* [Goal]: Copy the passage of the Six Flags roller coaster thread that runs from "The unfortunate part" up to and including "worth your life!!".

* [Page text]:
┄┄┄┄┄┄

# Teen from SC decapitated after being struck by Batman roller coaster at Six Flags



## MMiz (Jun 28, 2008)

*Teen decapitated after being struck by Batman roller coaster at Six Flags Over Georgia*

AUSTELL, Georgia - A teenager was decapitated by a roller coaster after he hopped a pair of fences and entered a restricted area Saturday at Six Flags Over Georgia, authorities said.

Six Flags officials are uncertain why the unidentified 17-year-old from Columbia, South Carolina scaled two six-foot (two-meter) fences and passed signs that said the restricted area was both off-limits and dangerous to visitors, spokeswoman Hela Sheth said in a news release.

*Read More!*


----------



## Epi-do (Jun 28, 2008)

Just saw this on the news.  They were saying they believe he was trying to retrieve something he lost/dropped while on the ride.  How sad...


----------



## JPINFV (Jun 29, 2008)

A similar incident happened a few years ago in Southern California. Somewhere in heaven Darwin is looking down and smiling.


----------



## Hastings (Jun 29, 2008)

Darwin'd.

Plus 10.


----------



## akflightmedic (Jun 29, 2008)

The unfortunate part is the park will now probably have to pay some settlement to the damn idiot's family because he CHOSE to scale two fences and ignore signs that said stay out and danger.

He also ignored the ride attendant whom he asked to retrieve his hat. The attendant told him it had to wait until after hours as they are not going to stop the ride everytime someone loses something.

Every amusement park I have ever been to has always adivsed the rider to secure loose items and remove glasses and hats. Guess he CHOSE to ignore that as well which led him to do the stupid thing he did.

Hope that hat was worth your life!!

┄┄┄┄┄┄

* [Extracted material]:

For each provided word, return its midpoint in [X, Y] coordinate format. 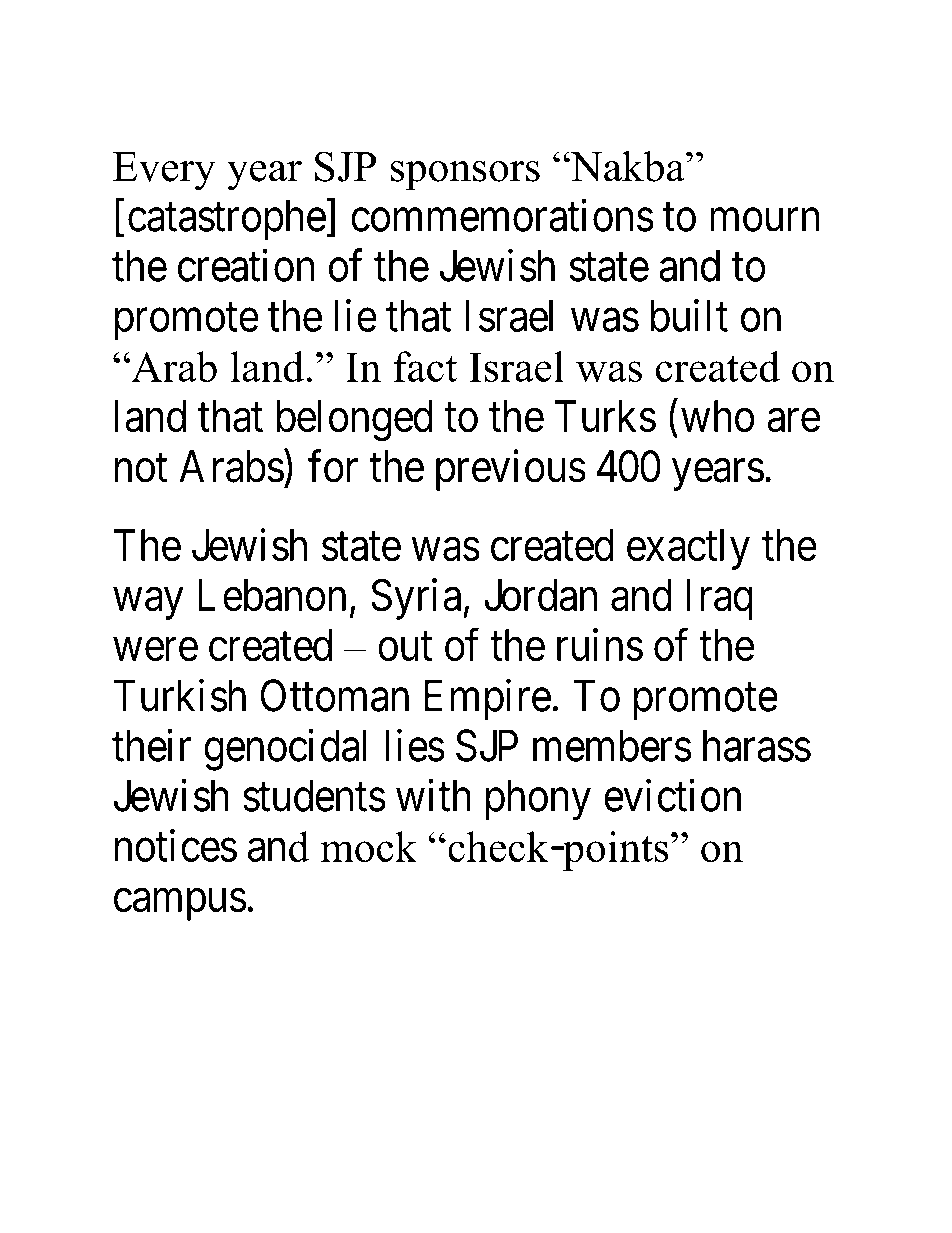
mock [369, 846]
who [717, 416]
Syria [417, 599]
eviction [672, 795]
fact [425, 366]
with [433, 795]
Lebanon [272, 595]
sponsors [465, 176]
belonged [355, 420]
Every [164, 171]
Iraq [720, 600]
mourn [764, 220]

┄┄┄┄┄┄

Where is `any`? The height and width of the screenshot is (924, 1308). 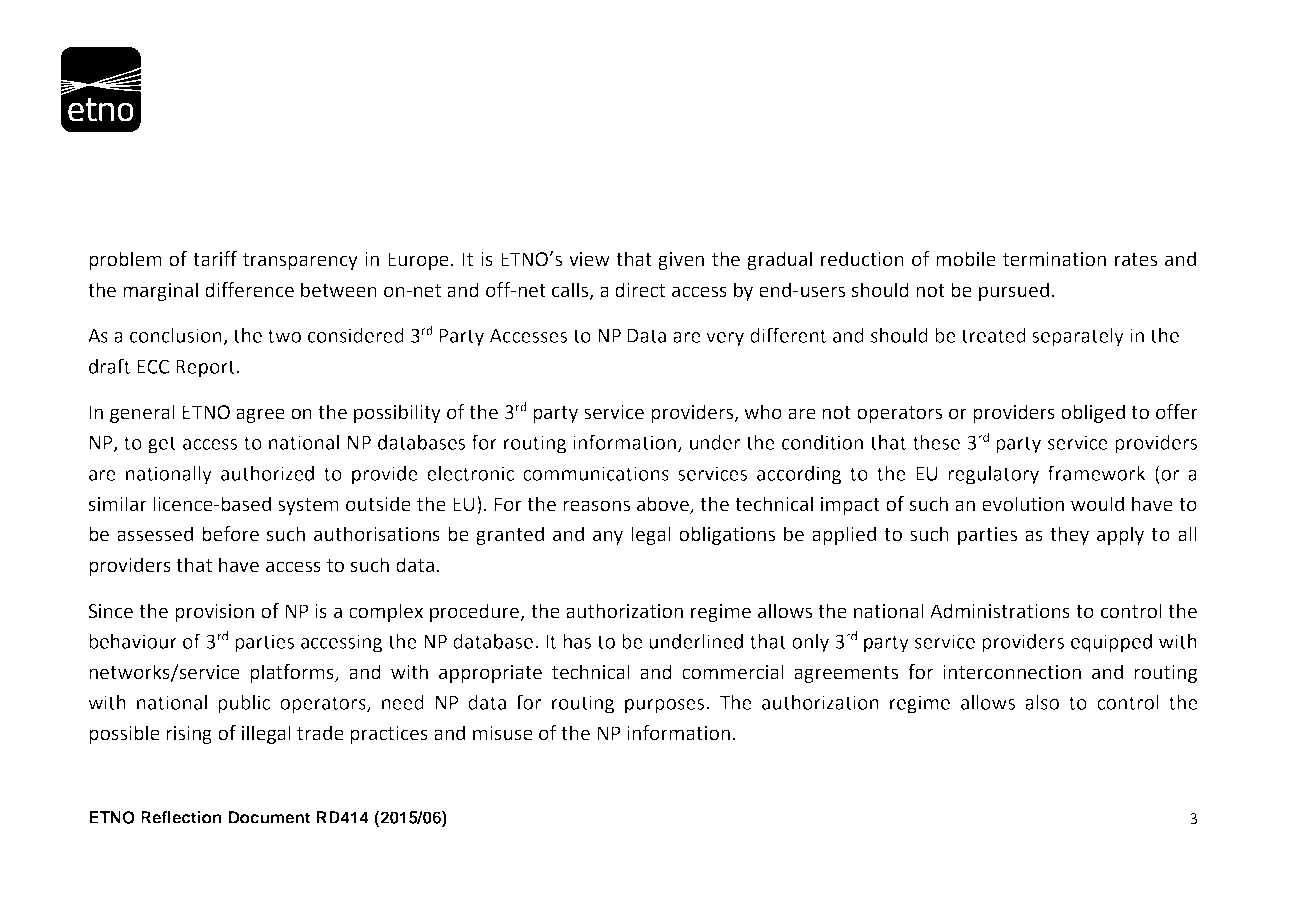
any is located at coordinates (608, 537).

┄┄┄┄┄┄

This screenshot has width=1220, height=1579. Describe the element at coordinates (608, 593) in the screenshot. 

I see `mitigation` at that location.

┄┄┄┄┄┄

* [Finished task]:
The unfortunate part is the park will now probably have to pay some settlement to the damn idiot's family because he CHOSE to scale two fences and ignore signs that said stay out and danger.

He also ignored the ride attendant whom he asked to retrieve his hat. The attendant told him it had to wait until after hours as they are not going to stop the ride everytime someone loses something.

Every amusement park I have ever been to has always adivsed the rider to secure loose items and remove glasses and hats. Guess he CHOSE to ignore that as well which led him to do the stupid thing he did.

Hope that hat was worth your life!!